As noted, policies for administering RhIg to mothers with a variant of D vary among countries and within some countries.
An Rh(D) red blood cell phenotype with a weak or variant expression of the D antigen occurs in 0.2% to 1% of whites and is slightly more common in African Americans. The phenotype is routinely called weak D, although several variants exist.
A simple model includes these D variants:
1. Weak D
Multiple weak D variants exist. Red cells have fewer D antigens/red cell (quantitative difference) and only minor variations in D antigen proteins.
Some, but not all, weak D phenotypes are detected by today's Rh typing sera and may be classified as Rh positive or Rh negative by routine testing but will be positive when a weak D test (IAT with anti-D) is done.
An extreme form of weak D is the Del phenotype, in which the D antigen is so weakly expressed that it may be demonstrated only by adsorption and elution of anti-D.
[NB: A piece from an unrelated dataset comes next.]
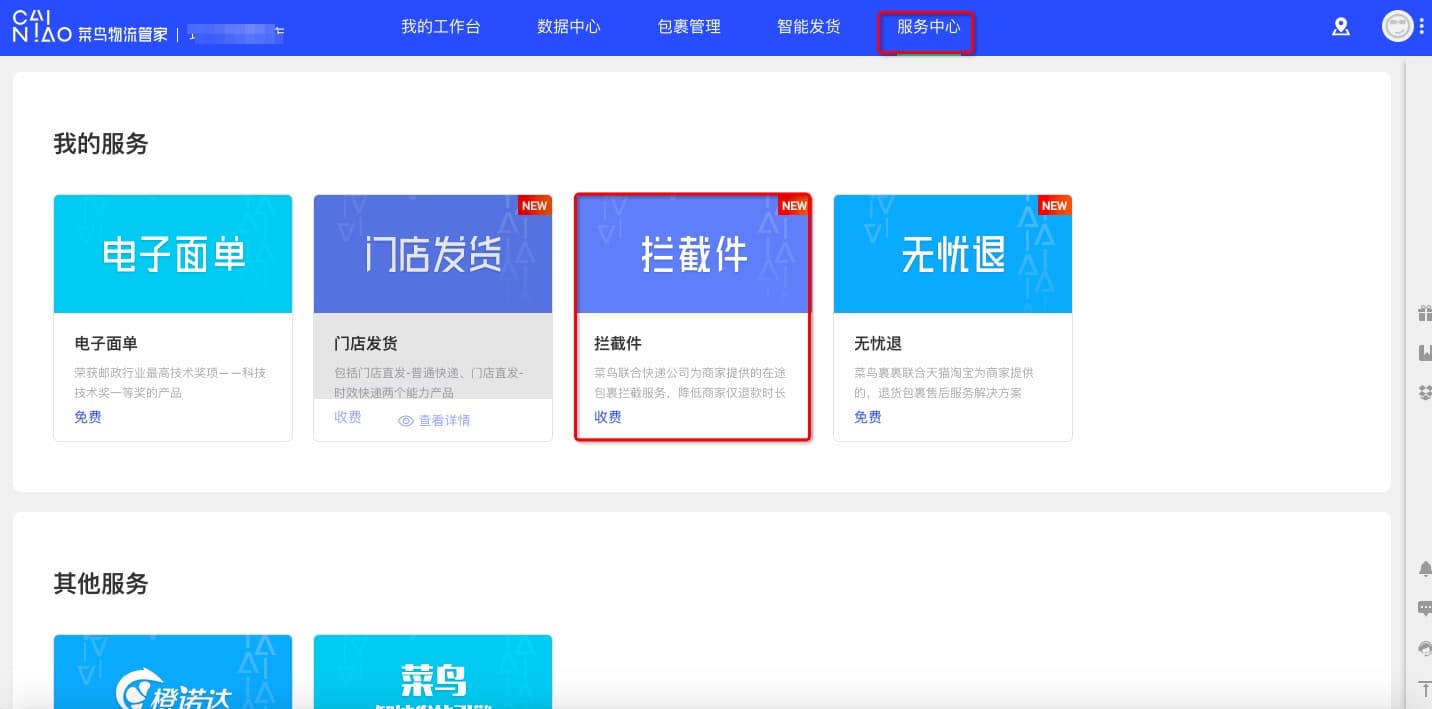Click the 无忧退 service title link

pyautogui.click(x=877, y=343)
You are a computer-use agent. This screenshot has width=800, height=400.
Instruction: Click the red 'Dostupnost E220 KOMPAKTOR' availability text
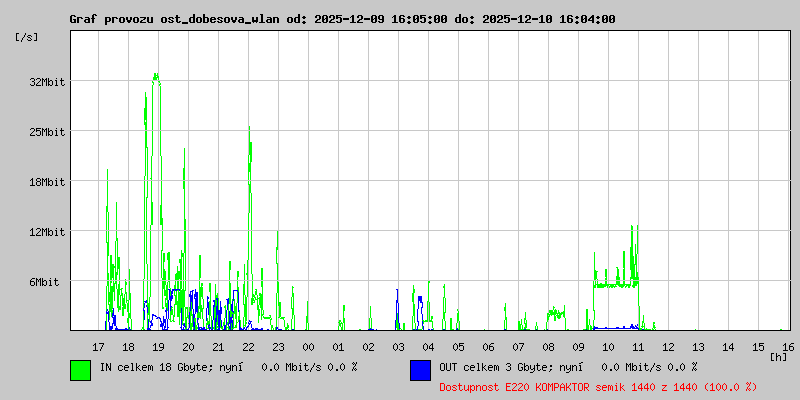598,386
Weak D individuals do NOT produce anti-D and can be considered to be Rh positive for transfusion and RhIg purposes.
2. Partial D
Partial D variants have altered Rh(D) proteins that differ sufficiently from normal D antigens (qualitative difference) to allow anti-D production. Partial D red cells may react with some but not all anti-D typing reagents. There are many categories of partial D antigens (e.g., DIIIa, DVI, DAR), each with a unique genetic basis.
Some persons with partial D have weakly expressed D epitopes and are designated "partial weak D."
In practice, partial D and weak partial D can be considered similarly, i.e., ideally they should be transfused with Rh negative RBC and are candidates to receive perinatal Rh immune globulin depending on the policy in their location.